Had loads of positive feedback regarding the last post i made earlier in the month sharing five random locksmith tips.
So by popular demand i shall follow with a further five tips to improve your locksmithing experience, just the little things that can improve an awkward job, speed things up a little and make life easier for us.
1/ Inserting the Yale tailpiece
When changing a nightlatch cylinder it is often difficult to re-insert the tailpiece of the rim cylinder into the slot in the back of the nightlatch, particularly on the small backsets.
I find that filing the corners slightly off the tailpiece will guide it home much smoother without trying to poke it in place with a wire.
2/ Picking Eclipse/Walsall lever locks
These new grey cheapo BS lever locks have a serious flaw. My mate, a locksmith in Stoke, noticed only the frontmost lever in the pack is capable of engaging the antipick notch due to the ridiculous design of the bolt. An easy pick knowing that once the back four are set all you need to do is lift that front lever in.
3/ Yale MPL grub screws
Lost the grub screw from that old yale mech? Cut down a normal euro retaining screw and remove the head. Saw a small notch into the end and file tidy before inserting with a flat blade screwdriver.
4/ Save good curtainwheels
Hang on to unworn curtainwheels from old locks. These come in handy when repairing welded gate locks.
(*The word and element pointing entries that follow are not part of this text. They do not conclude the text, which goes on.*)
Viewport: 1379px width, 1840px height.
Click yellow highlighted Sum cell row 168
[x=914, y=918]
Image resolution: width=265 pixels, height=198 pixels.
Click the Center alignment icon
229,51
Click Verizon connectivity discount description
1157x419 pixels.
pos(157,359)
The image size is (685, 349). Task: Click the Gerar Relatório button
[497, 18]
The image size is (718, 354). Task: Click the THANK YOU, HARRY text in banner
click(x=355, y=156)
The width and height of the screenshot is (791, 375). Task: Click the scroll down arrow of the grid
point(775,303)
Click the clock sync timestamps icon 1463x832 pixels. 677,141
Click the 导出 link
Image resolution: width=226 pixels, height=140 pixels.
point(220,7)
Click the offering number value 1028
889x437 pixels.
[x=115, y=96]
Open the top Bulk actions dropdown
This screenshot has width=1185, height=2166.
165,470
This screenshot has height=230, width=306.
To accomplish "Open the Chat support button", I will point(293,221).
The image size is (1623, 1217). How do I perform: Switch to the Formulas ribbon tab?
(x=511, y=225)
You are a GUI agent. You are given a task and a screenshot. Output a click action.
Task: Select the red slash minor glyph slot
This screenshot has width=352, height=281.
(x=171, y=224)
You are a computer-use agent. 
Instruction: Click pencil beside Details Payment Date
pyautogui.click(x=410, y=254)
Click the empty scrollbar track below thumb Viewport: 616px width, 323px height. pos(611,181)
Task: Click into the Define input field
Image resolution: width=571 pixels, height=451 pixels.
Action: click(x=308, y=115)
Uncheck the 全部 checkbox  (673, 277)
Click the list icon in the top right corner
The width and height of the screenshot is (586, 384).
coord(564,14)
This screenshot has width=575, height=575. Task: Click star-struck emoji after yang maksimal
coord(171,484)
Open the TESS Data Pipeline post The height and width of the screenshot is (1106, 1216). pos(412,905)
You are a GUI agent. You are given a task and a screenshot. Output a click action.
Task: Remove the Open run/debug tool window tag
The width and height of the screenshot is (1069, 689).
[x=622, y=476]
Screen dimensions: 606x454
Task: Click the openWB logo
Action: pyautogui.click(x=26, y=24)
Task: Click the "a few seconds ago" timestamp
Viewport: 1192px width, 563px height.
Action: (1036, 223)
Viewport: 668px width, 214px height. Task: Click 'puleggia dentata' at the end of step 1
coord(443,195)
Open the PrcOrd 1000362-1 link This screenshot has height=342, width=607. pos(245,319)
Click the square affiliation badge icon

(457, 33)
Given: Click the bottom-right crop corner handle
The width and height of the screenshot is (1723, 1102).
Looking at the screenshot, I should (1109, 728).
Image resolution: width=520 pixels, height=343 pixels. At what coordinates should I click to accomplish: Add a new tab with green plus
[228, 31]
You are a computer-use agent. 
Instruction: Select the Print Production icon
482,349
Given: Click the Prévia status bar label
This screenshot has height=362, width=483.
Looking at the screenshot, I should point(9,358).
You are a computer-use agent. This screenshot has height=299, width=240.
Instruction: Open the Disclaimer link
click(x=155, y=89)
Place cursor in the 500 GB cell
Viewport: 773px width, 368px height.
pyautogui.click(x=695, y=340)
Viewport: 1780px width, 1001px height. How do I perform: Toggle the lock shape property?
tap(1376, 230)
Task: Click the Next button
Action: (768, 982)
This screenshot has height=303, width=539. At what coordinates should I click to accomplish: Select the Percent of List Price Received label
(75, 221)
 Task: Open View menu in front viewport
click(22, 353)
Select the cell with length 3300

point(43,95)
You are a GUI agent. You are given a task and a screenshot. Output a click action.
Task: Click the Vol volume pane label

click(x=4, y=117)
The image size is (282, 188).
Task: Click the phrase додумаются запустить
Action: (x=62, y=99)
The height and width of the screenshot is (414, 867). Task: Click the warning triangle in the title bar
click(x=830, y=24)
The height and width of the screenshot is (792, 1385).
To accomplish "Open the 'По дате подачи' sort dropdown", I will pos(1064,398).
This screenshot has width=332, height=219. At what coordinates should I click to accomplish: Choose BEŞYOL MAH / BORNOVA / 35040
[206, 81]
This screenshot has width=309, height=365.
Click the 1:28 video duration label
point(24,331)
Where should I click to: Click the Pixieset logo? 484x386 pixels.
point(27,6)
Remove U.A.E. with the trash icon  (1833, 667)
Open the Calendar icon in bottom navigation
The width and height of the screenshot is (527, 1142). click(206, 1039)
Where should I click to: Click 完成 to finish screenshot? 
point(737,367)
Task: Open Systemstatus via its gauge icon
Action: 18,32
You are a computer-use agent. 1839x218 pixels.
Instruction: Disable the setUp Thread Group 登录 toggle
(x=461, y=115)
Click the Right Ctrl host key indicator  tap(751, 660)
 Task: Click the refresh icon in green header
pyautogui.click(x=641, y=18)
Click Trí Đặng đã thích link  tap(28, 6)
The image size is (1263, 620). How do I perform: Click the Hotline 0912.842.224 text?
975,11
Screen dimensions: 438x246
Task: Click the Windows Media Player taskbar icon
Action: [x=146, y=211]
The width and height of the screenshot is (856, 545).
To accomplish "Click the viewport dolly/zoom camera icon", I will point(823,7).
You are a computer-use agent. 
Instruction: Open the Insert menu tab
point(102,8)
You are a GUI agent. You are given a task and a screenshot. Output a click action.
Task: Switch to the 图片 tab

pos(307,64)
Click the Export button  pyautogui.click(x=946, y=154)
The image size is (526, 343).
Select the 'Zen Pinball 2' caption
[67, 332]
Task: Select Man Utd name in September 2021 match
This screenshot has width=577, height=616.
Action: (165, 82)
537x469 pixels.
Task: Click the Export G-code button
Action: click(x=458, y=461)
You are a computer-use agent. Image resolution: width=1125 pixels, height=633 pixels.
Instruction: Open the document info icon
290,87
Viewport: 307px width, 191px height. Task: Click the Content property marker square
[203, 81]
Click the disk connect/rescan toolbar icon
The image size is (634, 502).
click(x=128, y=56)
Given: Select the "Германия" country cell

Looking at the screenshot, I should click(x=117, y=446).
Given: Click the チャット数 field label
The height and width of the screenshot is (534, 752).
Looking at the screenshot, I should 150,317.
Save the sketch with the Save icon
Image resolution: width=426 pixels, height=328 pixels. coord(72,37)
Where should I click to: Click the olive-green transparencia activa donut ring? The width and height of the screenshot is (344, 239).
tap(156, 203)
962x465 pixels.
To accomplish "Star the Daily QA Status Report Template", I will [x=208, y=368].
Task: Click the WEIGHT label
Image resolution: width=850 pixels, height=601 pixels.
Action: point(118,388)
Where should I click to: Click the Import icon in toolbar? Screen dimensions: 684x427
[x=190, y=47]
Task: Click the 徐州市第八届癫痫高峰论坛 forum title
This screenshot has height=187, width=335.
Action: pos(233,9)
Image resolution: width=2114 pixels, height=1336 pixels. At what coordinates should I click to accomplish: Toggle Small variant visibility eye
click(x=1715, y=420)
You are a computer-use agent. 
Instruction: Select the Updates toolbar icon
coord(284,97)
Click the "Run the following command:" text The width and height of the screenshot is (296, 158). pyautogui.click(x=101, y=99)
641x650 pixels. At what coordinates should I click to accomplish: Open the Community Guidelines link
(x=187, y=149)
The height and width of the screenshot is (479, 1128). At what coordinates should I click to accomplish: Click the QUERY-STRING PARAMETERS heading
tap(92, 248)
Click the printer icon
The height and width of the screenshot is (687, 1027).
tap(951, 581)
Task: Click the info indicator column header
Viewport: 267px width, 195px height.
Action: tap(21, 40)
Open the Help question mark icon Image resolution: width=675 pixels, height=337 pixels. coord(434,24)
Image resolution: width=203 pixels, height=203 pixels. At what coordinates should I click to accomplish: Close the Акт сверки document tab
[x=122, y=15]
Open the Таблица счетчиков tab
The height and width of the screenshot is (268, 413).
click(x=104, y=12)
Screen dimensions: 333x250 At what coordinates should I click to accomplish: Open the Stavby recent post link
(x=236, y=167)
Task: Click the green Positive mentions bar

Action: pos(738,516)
Nine times out of ten I have found the problem is a worn curtainwheel and replacing the innards saves you serious time and more importantly the customers money.
5/ Latched PVC door - No letterbox
Split spindles can have a customer locked out even though the door is as good as open. When there is no letterbox handy to use a letterbox tool I use a flat steel bar and pry open the latch area.
The PVC has more than enough flex to remain undamaged and the door will simply pop open unscathed. Childsplay, just try make it look more technical than it really is.
Hope these few nuggetts are of help to you.